Authors: Katherine Longshore
I
AM
WOKEN
INTO
FR
IGID
DARKNESS
ONE
MO
RNING
BY
A
RUSH
OF
even colder air coming in through my open door. The blackness in the room is equal to the one behind my eyes and I lie still, listening for any sound that may tell me what—or who—has come into my room. I hear a slip-stride like feet trying to tiptoe and not collide with unseen objects. A quiet footfall. A woman?
Or a very light-footed man?
I try to see around the curl of velvet that covers me, but all I see are shades of charcoal. Black only occasionally alleviated by a ghost of dark gray.
Until the dark-gray ghost moves and I gasp.
“Duchess? Are you awake?”
I sit up and shiver as my shoulders are bared to the air of the room.
“Madge?” I hiss. We still haven’t spoken to each other since our argument. “What are you doing here? You nearly scared the life out of me.”
“It’s a surprise. I’m here to get you dressed.”
“In the middle of the night?”
“It’s not the middle, anymore. It’s nearly dawn. Fitz says we have to hurry.”
Dawn. Fitz’s favorite time of day.
“Fitz?”
Madge chuckles. “He’s very persuasive, Mary. I’m afraid I can’t refuse your husband anything.”
I swing my legs from the bed and wince when my feet touch the floor. The cold is as sharp as a blade.
“And when did you see him?” Suspicion sours my voice and all my words taste like vinegar.
“I haven’t.” Madge’s tone is as cold as the room. “The message was sent through someone else.”
A torrent of shame douses my jealousy. Madge and I are still on wrong feet with each other. She shouldn’t have made such a tactless joke. And I shouldn’t have taken it seriously. We’re like two people dancing to dissonant tunes.

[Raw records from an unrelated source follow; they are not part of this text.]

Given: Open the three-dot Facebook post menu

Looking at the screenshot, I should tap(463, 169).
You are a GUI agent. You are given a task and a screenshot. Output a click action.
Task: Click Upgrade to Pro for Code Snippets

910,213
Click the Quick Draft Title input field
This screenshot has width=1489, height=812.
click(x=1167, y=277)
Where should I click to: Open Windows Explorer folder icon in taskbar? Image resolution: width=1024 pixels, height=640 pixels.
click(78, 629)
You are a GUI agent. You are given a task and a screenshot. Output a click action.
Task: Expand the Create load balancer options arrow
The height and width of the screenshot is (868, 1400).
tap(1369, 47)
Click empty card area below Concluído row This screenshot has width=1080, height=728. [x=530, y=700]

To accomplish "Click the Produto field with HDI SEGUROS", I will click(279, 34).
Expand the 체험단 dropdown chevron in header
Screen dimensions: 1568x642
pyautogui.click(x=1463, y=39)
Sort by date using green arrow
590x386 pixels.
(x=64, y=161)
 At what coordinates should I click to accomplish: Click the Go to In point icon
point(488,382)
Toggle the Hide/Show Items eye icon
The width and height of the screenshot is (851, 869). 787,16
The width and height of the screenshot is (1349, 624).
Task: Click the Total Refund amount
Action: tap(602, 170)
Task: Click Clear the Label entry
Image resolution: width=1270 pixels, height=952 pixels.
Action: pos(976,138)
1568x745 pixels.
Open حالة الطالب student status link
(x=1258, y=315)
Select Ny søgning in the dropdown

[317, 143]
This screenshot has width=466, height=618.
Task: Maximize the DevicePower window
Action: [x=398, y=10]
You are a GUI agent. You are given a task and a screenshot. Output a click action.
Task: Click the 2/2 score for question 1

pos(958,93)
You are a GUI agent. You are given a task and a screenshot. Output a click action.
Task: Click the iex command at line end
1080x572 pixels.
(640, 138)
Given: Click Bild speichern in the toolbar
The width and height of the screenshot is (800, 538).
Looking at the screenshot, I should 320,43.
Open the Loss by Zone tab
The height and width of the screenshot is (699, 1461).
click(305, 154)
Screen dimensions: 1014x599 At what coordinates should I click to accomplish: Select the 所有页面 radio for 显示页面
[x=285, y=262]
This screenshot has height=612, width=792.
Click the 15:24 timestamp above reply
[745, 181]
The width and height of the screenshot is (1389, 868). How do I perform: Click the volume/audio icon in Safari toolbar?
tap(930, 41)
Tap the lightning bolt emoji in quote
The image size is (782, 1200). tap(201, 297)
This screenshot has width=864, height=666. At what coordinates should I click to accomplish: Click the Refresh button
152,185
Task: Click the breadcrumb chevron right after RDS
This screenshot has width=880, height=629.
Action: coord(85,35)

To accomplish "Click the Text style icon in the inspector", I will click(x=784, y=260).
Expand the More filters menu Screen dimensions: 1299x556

“Where are we going?” I ask, trying to return to neutral ground. A pause in the dance.
“I told you, it’s a surprise.”
Madge lights a candle and starts rummaging through my clothes, pulling out the pale-pink bodice that replaced my wedding gown when it got too small and tattered. She helps me dress quickly and then pauses, looking at me. We cannot speak apologies yet, but at least we’re in the same room.
I turn toward the door, but she stops me, silently dabs rose water behind my ears, then douses the candle.
“Can’t have anyone see us,” she whispers, and promptly shuts the door on my hand before I’m all the way out of the room.
“How dare I think secrecy less important than keeping all my fingers,” I mutter.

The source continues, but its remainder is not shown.